Segment Open

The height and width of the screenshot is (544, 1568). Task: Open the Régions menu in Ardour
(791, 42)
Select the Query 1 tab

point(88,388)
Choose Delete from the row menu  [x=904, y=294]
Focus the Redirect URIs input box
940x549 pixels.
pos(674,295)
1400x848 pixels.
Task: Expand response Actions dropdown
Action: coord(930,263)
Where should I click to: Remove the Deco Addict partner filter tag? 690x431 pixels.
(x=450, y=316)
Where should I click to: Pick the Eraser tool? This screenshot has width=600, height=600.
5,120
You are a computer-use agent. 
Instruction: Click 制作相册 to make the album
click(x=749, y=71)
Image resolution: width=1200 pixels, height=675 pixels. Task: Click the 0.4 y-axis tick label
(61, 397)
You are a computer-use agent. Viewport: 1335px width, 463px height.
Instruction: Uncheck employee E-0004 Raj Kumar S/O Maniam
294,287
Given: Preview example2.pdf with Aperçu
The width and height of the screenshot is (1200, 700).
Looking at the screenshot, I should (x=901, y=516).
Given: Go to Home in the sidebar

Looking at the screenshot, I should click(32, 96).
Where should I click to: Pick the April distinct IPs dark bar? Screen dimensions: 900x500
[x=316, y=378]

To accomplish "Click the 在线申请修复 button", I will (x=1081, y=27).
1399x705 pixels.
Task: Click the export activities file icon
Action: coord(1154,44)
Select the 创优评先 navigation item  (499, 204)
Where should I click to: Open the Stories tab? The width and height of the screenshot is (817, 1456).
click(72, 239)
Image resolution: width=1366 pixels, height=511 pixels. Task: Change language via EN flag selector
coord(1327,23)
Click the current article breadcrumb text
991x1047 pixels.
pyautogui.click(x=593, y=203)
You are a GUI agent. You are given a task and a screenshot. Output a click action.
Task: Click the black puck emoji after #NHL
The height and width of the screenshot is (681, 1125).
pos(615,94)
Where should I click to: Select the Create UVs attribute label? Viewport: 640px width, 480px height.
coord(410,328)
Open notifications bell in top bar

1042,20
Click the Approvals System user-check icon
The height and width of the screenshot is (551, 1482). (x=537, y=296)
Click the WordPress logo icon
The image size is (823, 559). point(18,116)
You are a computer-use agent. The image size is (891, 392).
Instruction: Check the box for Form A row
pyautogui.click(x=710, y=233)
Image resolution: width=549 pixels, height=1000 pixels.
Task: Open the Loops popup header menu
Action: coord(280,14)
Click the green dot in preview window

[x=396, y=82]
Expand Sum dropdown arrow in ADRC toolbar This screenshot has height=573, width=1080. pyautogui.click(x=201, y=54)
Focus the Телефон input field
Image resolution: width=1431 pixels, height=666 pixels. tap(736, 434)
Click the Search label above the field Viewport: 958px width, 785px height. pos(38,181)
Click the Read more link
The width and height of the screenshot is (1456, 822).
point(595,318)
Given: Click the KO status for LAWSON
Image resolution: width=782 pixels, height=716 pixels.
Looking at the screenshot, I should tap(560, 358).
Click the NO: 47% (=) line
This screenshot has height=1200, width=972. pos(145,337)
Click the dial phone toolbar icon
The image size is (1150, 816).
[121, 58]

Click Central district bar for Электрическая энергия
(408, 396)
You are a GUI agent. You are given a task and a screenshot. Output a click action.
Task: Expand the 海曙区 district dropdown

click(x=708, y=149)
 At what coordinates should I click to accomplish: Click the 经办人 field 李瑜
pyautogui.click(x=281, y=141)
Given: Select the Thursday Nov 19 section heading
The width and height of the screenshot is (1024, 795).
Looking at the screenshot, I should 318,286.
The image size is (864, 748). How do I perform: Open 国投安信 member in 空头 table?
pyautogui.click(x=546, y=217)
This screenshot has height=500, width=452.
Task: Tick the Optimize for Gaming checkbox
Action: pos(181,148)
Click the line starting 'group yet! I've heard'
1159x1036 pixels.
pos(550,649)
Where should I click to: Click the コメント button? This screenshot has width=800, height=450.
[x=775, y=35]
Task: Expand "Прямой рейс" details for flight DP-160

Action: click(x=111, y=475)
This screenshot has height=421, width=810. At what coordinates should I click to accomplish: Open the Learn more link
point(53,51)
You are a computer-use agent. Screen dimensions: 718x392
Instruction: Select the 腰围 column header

Segment Closed

> TASK STATEMENT
Search the entries above for the string "toolbar", and report each line where it occurs.

> WORKED SOLUTION
Expand Sum dropdown arrow in ADRC toolbar This screenshot has height=573, width=1080. pyautogui.click(x=201, y=54)
Click the dial phone toolbar icon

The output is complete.